● OBIETTIVO 1:
Puoi riassumere in due frasi il testo sul sale?

● TESTO DA LEGGERE:

####

È addirittura consigliato dall'Organizzazione mondiale della sanità il sale iodato: sale marino o di miniera cui viene aggiunta una certa quantità di iodio che cambia da paese a paese secondo le esigenze specifiche della popolazione: quello commercializzato in Italia contiene per legge 30 mg di iodio per chilo (il fabbisogno è di 150 microgrammi al giorno).

Lo iodio è prezioso per i bambini, per un corretto sviluppo neurofisico, e negli adulti per regolare il metabolismo e prevenire il gozzo. Una buona scelta, dunque, soprattutto per chi è consapevole di avere una dieta povera di questo oligoelemento, per esempio perché non consuma abitualmente pesce. Lo devono evitare solo coloro che soffrono di ipertiroidismo.

Gli aromatizzati
Stabilito che i sali, dietetici a parte, non hanno effetti diretti sulla salute (se non negativi, in caso di usi smodati), la scelta di un tipo piuttosto che un altro è quindi squisitamente gastronomica.

Rispondono a questa esigenza i tanti sali aromatizzati presenti sul mercato. Alcuni sono molto familiari: è il caso della salamoia bolognese, in cui il sale è mescolato ad aglio, salvia e rosmarino, ottima con le carni e le patate. Comuni anche i sali agli agrumi, soprattutto limone o arancia, perfetti con il pesce.

Curiosando fra le specialità più esotiche, tipico è il "sale&pepe" cinese, con pepe di Sichuan aromatico e dall'insolito effetto "anestetizzante" sulle papille.

Molto apprezzato, infine, il sale affumicato: da quello scandinavo, che trae origine dai vichinghi, allo "smoked salt" del nord degli Stati Uniti, che sembra mutuato da un'originale ricetta degli indiani d'America.

Esposti al fumo di legni pregiati e persino di assi di botti, ne assorbono la complessità aromatica e si abbinano, di preferenza, alle preparazioni tradizionali di quelle regioni: dal salmone all'aringa alle carni rosse alla griglia, sempre uniti a fine cottura, per non disperderne i profumi.

Tante, insomma, le qualità fra cui scegliere per arricchire la sezione "sale" della vostra dispensa. Facendovi, magari, cambiare abitudini al momento di usare questo condimento: non solo q.b., "quanto basta", ma anche q.g., ovvero "quello giusto".

####

● MATERIALE:

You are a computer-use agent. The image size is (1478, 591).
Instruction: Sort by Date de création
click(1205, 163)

####

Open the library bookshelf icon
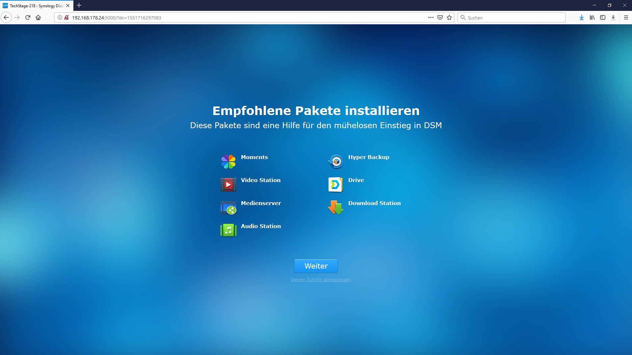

####

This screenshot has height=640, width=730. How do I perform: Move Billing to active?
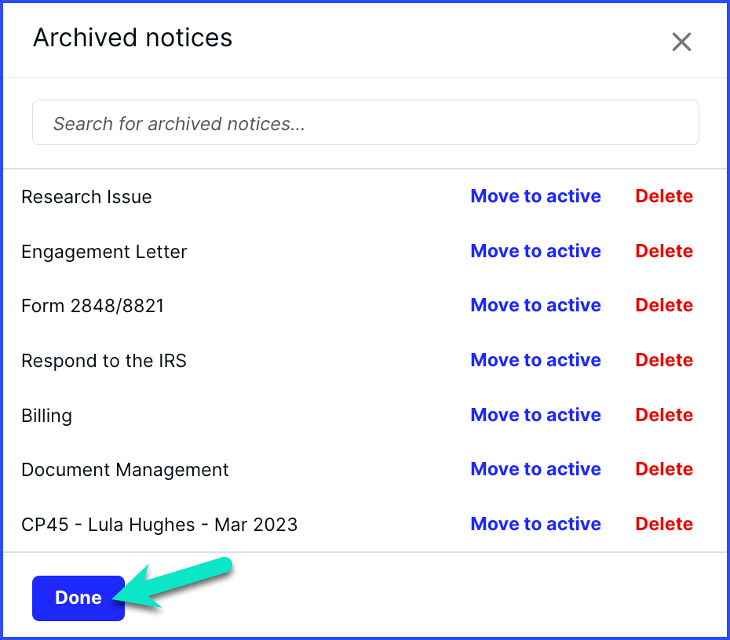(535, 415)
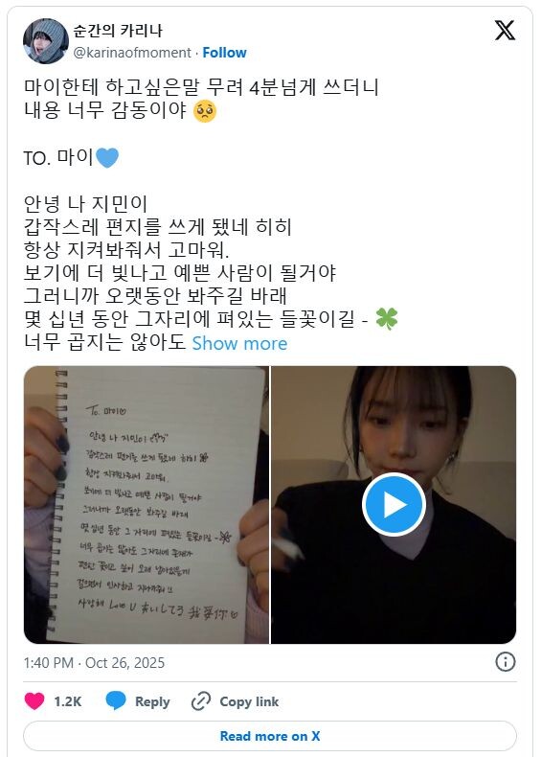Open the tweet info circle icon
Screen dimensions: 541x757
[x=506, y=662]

####

● OBIETTIVO 2:
Puoi estrarre dall'elenco, senza cambiarle, le righe che vanno da quella con "You are a computer-use" a quella con "click(1205, 163)", estremi inclusi?

● SOLUZIONE 1:
Il sale iodato, consigliato dall'Organizzazione mondiale della sanità, fornisce iodio utile allo sviluppo neurofisico dei bambini e, negli adulti, a regolare il metabolismo e prevenire il gozzo, e va evitato solo da chi soffre di ipertiroidismo. Poiché i sali, dietetici a parte, non hanno effetti diretti sulla salute, la scelta fra i tanti sali aromatizzati in commercio, come la salamoia bolognese, i sali agli agrumi, il "sale&pepe" cinese e i sali affumicati, è squisitamente gastronomica.

● SOLUZIONE 2:
You are a computer-use agent. The image size is (1478, 591).
Instruction: Sort by Date de création
click(1205, 163)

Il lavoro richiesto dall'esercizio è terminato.